Starting at the line that contains "Given: Click 'Publish", please transcribe every line through the end of the entries, exactly and with no pictures.

Start of DATA EXCERPTS

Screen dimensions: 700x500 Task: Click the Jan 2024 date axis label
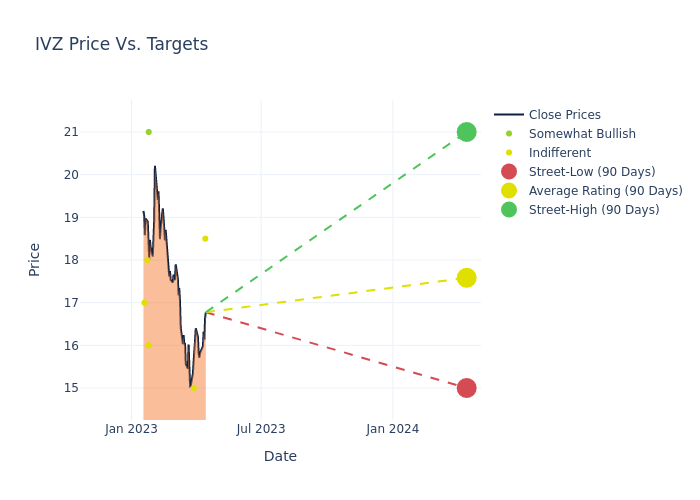point(392,429)
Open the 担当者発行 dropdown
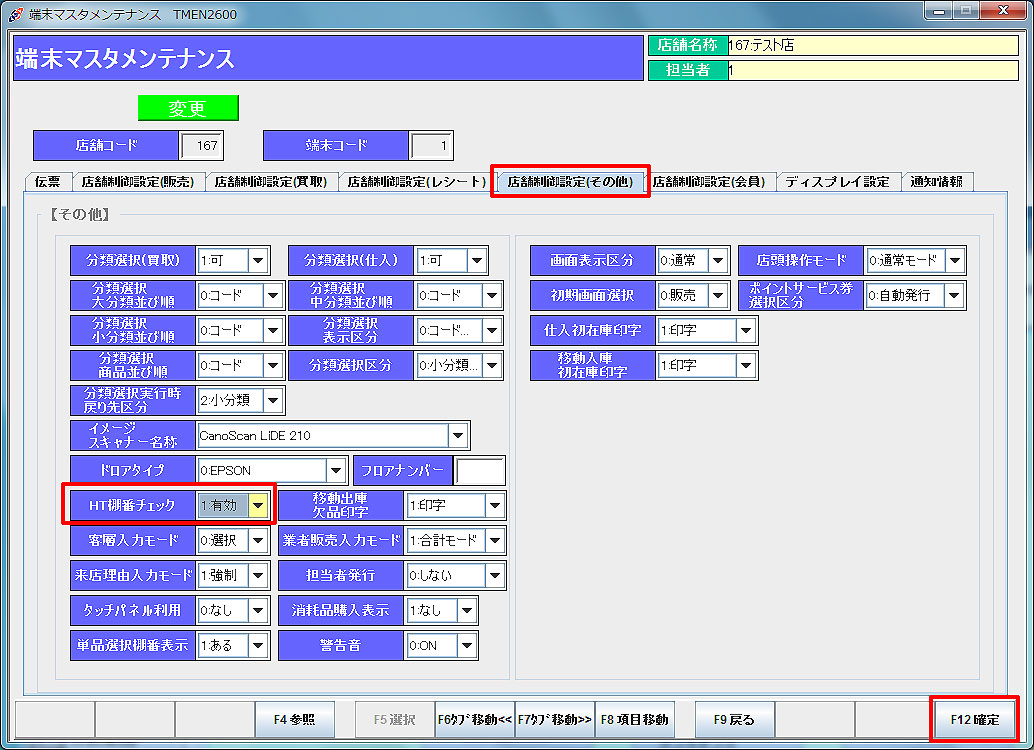The image size is (1034, 750). 494,576
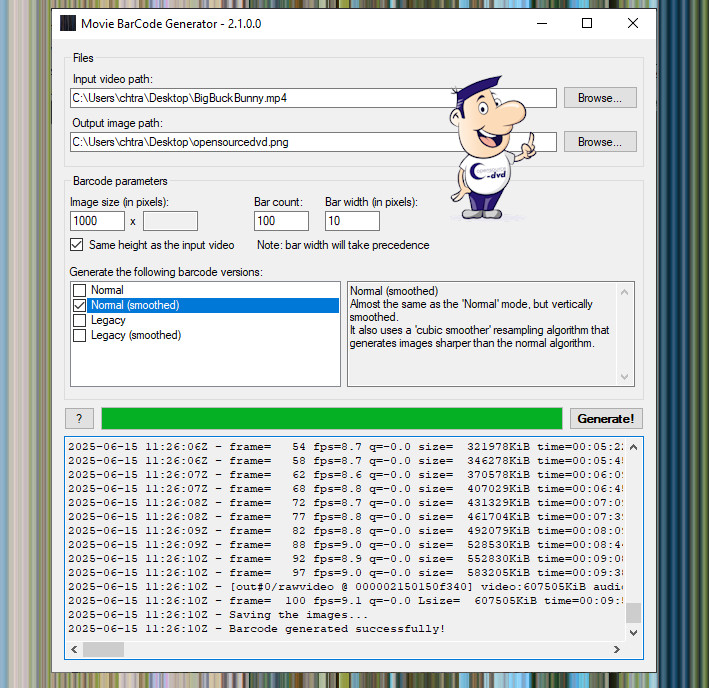The height and width of the screenshot is (688, 709).
Task: Click the log's horizontal scrollbar thumb
Action: click(103, 649)
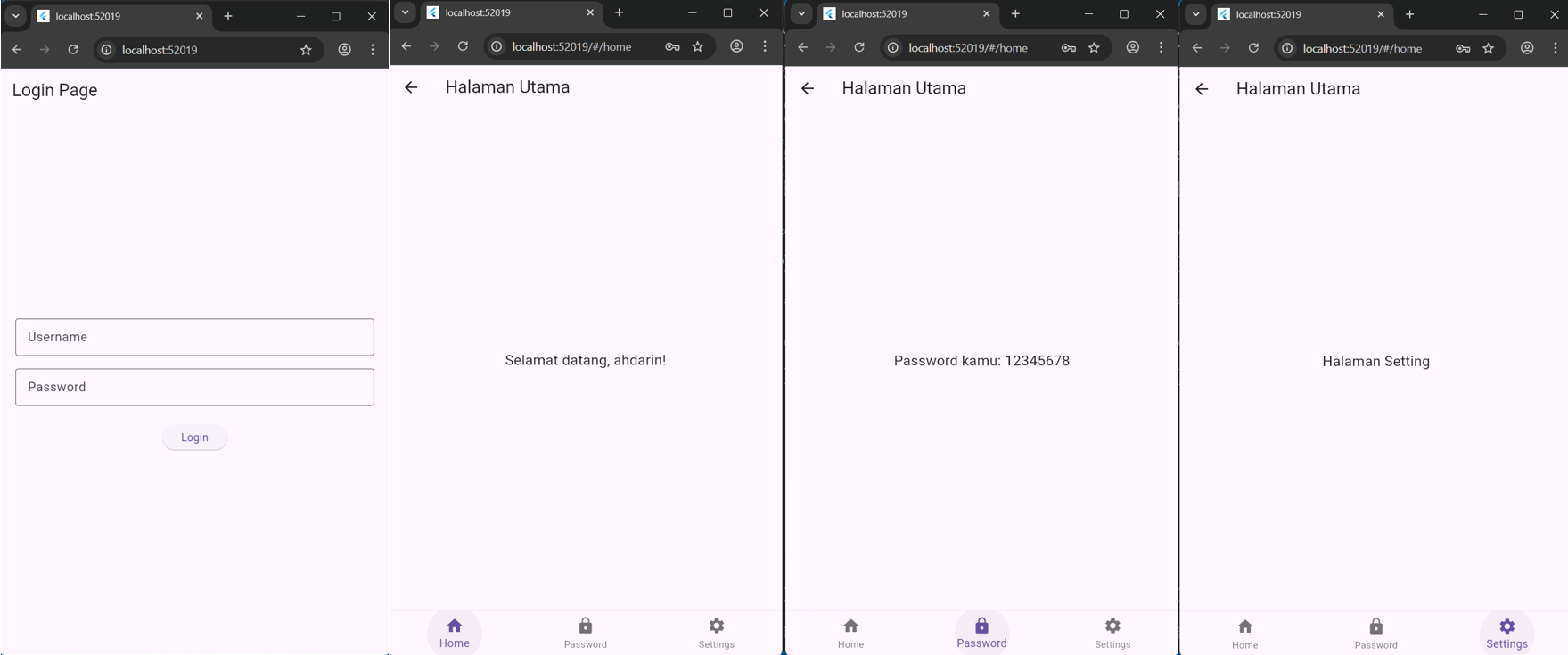Open password manager key icon in 'Selamat datang' window

[672, 46]
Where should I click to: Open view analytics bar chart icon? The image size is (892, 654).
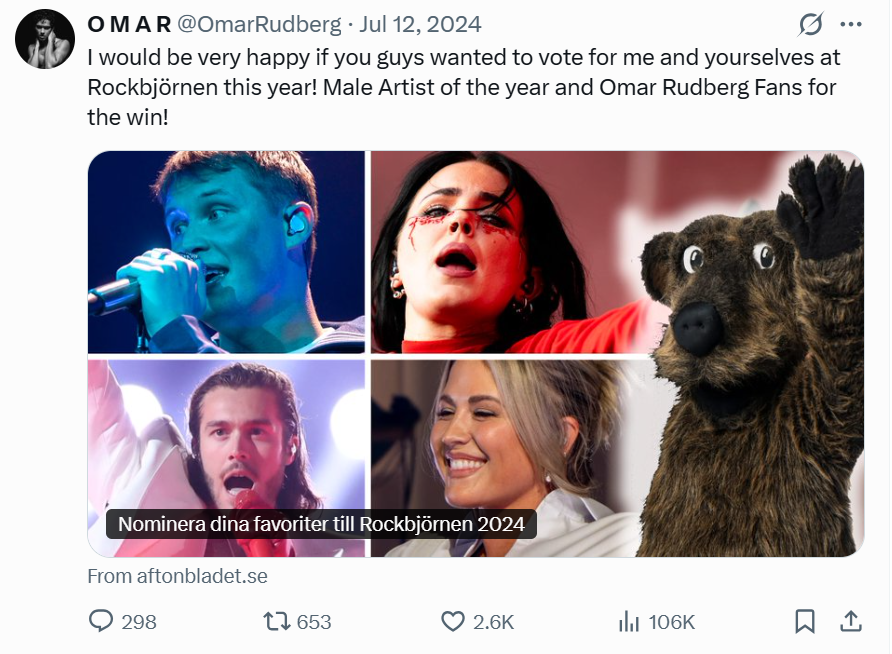coord(629,621)
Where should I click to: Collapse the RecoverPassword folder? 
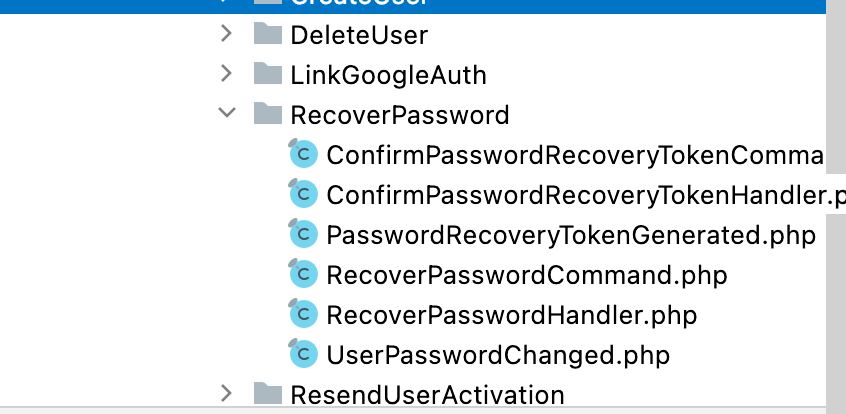227,113

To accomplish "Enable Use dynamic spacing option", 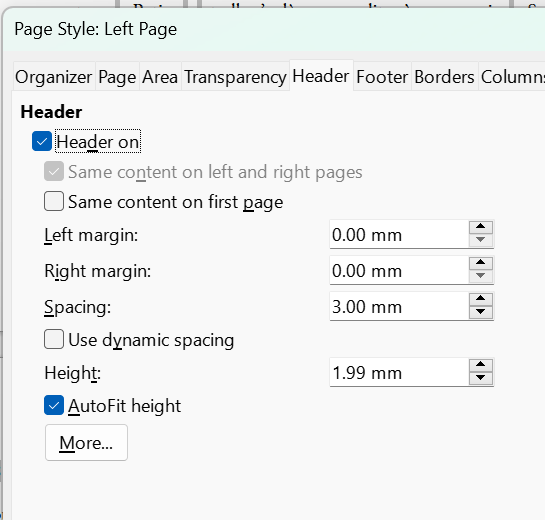I will 54,339.
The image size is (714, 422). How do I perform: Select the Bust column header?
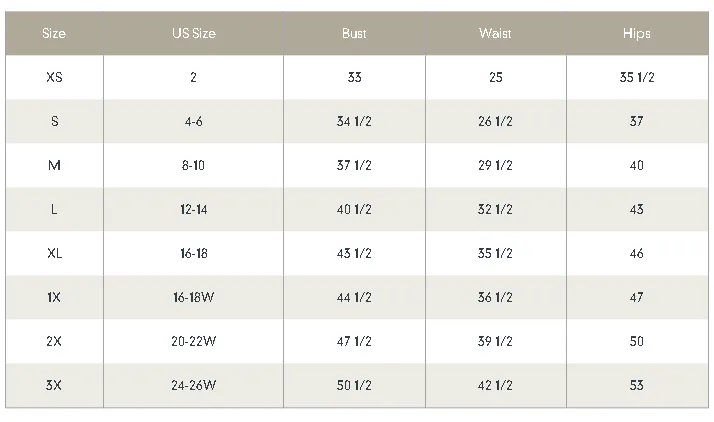[x=354, y=33]
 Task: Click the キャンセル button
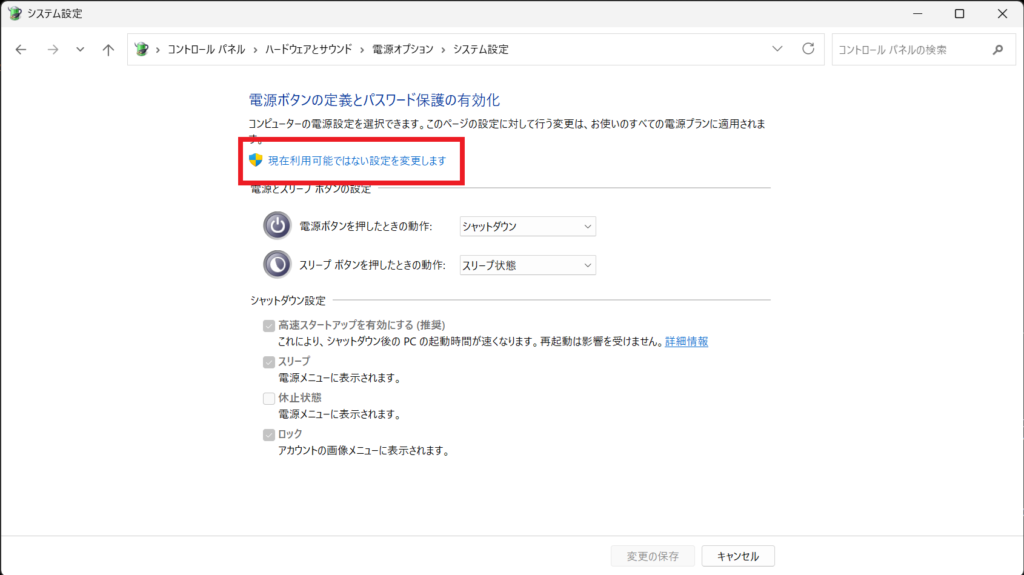(x=737, y=556)
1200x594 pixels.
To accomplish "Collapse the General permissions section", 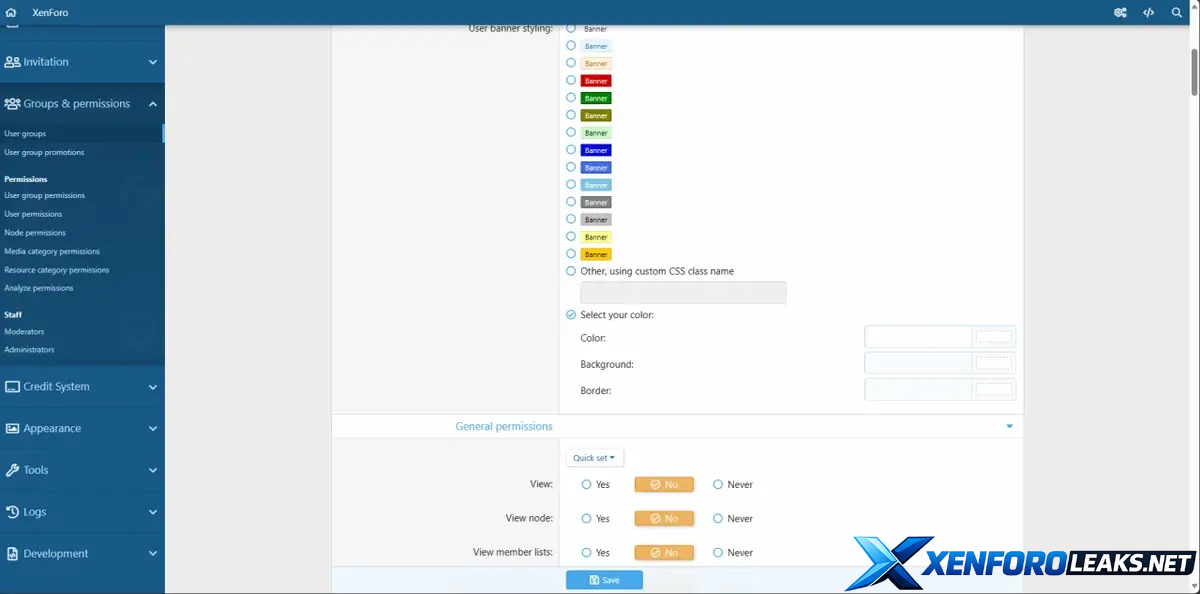I will 1009,427.
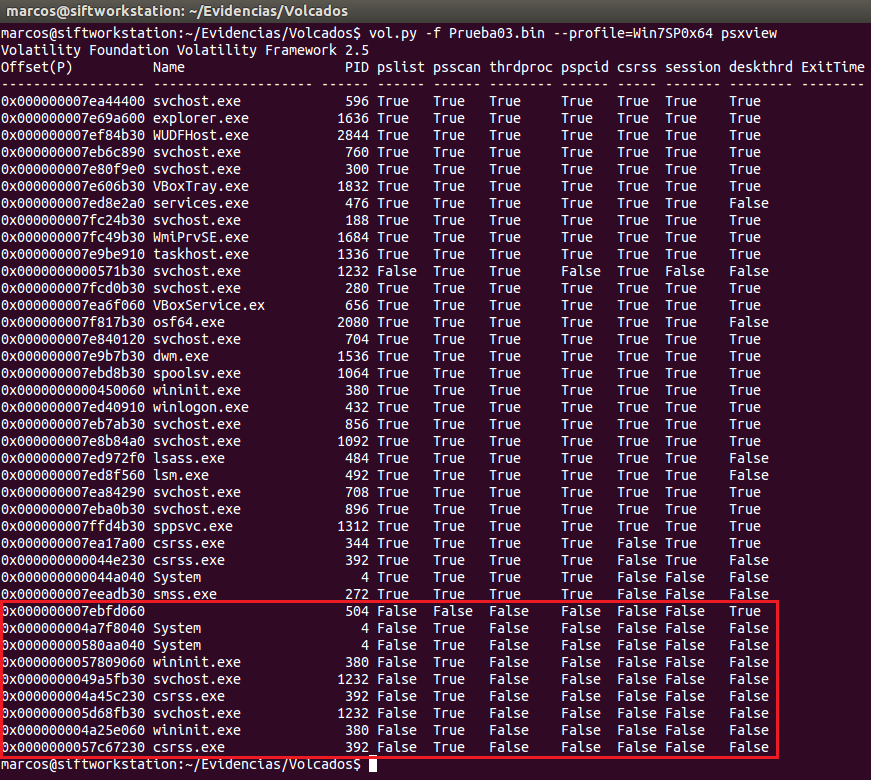Click the winlogon.exe process name
Image resolution: width=871 pixels, height=780 pixels.
pyautogui.click(x=200, y=407)
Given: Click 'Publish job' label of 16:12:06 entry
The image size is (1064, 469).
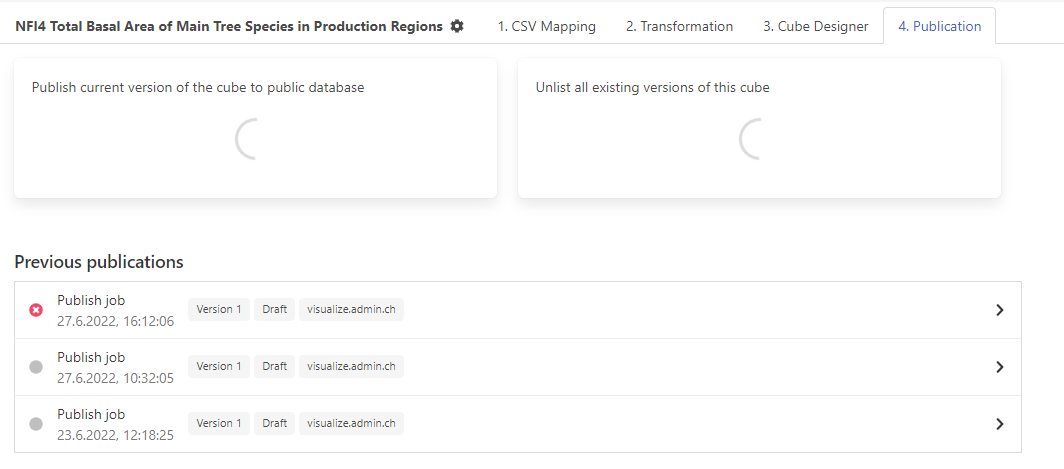Looking at the screenshot, I should 92,300.
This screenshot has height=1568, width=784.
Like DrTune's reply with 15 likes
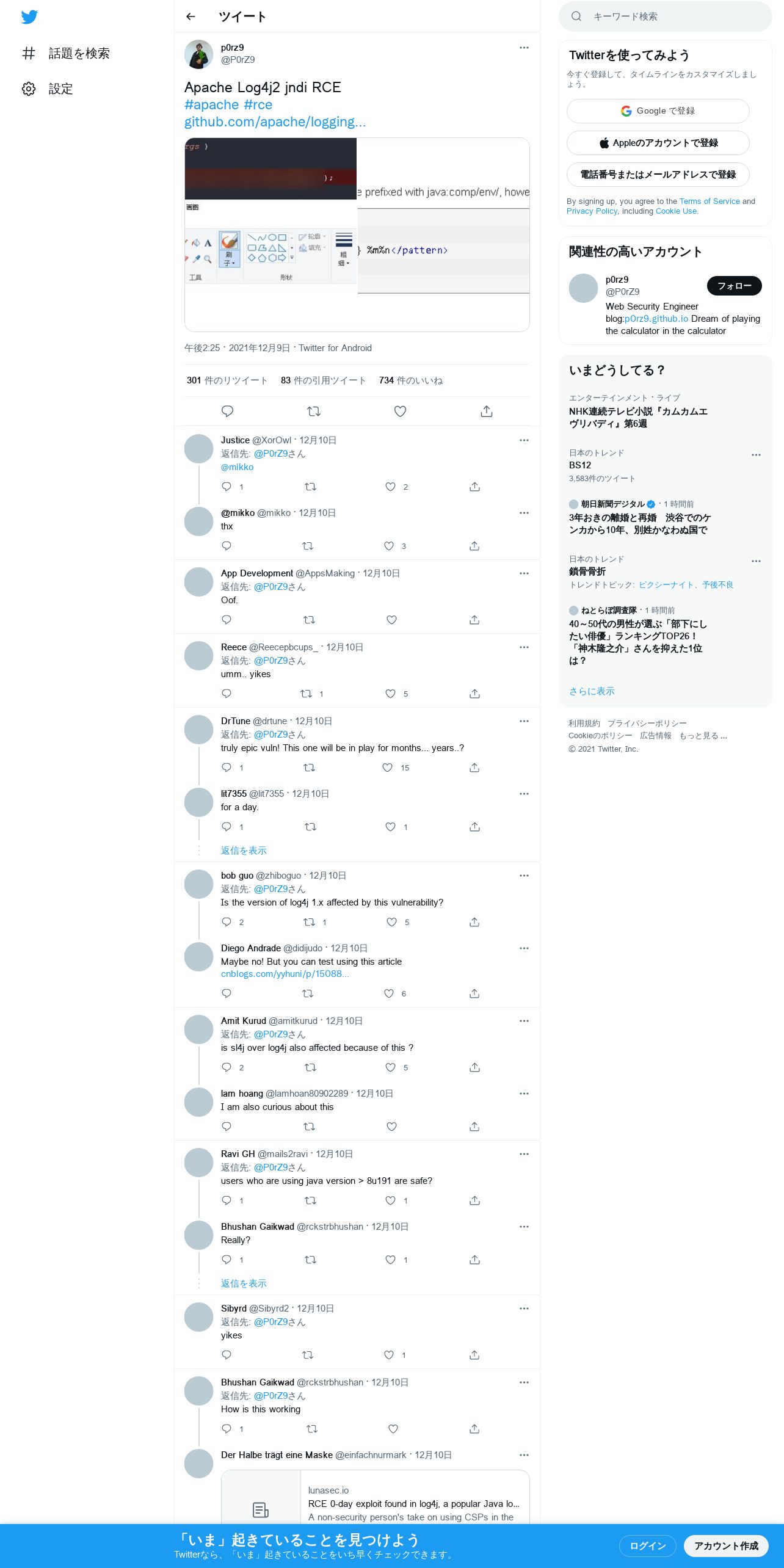point(387,768)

End of DATA EXCERPTS

• **YOUR RESPONSE**:
Given: Click 'Publish job' label of 16:12:06 entry
The image size is (1064, 469).
Looking at the screenshot, I should 92,300.
This screenshot has height=1568, width=784.
Like DrTune's reply with 15 likes
point(387,768)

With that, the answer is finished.